The role of physical therapy
More controversial than bracing, the efficacy of physical therapy in scoliosis treatment is a frequent topic of conversation. The bottom line: At this point there is not the same level of evidence to support the impact of PT on scoliosis5. There are many different schools of thought as to the best type of therapy. At Children’s, the spine physicians and physical therapy teams work together to evaluate all of the different PT methodologies. Because we are not bound to any one school of thought, our physical therapists can incorporate the most beneficial components of various programs. This gives our therapists a unique ability to treat their patients. We continue to evaluate the efficacy of physical therapy treatment and hope someday to have the same level of evidence to answer the question of how beneficial physical therapy is in scoliosis management as we have for bracing. At a recent meeting of our international Scoliosis Research Society, of which I am a member of the non-operative committee, we had many meaningful conversations about the importance of generating solid scientific evidence in relation to this debate. I hope there will be more news to come.
A common source of significant low back pain in the adolescent population is spondylolysis. This is a stress fracture of the pars interarticularis (the region of the vertebra where the pedicle meets the lamina – I know, flashbacks to med school anatomy). It is present in about 6 percent of the population, about 1 out of every 20 people.

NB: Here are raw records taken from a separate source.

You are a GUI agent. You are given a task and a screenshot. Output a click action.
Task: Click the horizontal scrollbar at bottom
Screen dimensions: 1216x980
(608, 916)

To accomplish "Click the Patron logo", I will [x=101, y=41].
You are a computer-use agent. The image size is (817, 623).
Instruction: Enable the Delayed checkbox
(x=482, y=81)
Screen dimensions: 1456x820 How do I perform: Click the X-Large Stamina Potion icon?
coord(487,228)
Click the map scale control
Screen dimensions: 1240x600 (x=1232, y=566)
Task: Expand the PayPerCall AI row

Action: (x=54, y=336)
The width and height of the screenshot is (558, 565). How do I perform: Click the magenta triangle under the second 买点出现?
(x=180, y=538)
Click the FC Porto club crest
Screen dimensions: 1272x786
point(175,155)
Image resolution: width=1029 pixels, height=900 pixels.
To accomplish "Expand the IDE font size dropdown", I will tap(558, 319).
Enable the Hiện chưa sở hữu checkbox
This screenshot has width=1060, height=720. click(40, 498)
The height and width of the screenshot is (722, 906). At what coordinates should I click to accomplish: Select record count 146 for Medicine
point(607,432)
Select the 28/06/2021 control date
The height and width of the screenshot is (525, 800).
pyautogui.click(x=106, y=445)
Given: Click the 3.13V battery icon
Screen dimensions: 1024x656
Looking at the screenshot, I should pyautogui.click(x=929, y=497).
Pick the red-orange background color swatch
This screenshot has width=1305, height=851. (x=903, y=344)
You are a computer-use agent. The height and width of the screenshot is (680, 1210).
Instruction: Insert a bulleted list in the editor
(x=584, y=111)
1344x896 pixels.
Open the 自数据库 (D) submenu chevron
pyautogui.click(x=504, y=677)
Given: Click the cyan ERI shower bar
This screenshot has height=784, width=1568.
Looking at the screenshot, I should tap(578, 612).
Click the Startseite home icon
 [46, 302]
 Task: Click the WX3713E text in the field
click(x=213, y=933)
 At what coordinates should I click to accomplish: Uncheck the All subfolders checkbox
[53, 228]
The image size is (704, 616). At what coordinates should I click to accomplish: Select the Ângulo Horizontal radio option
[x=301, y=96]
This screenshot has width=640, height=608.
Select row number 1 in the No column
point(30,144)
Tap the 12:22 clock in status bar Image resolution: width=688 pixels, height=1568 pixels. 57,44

The classic patient is involved in a sport with forceful repetitive back extension, such as a football lineman or a gymnast. Their pain is typically exacerbated with activity and low back extension. On examination, they often have very tight hamstrings and unbalanced core strength. The diagnosis can be confirmed by EOS, radiographs or advanced imaging (CT, MRI or SPECT scan). The treatment is related to the duration of symptoms and the severity and displacement of the fracture. Initial treatment is almost always pain control, rest from the aggravating sport and aggressive physical therapy. After treatment, the vast majority of our patients return to their sports and activities without restrictions.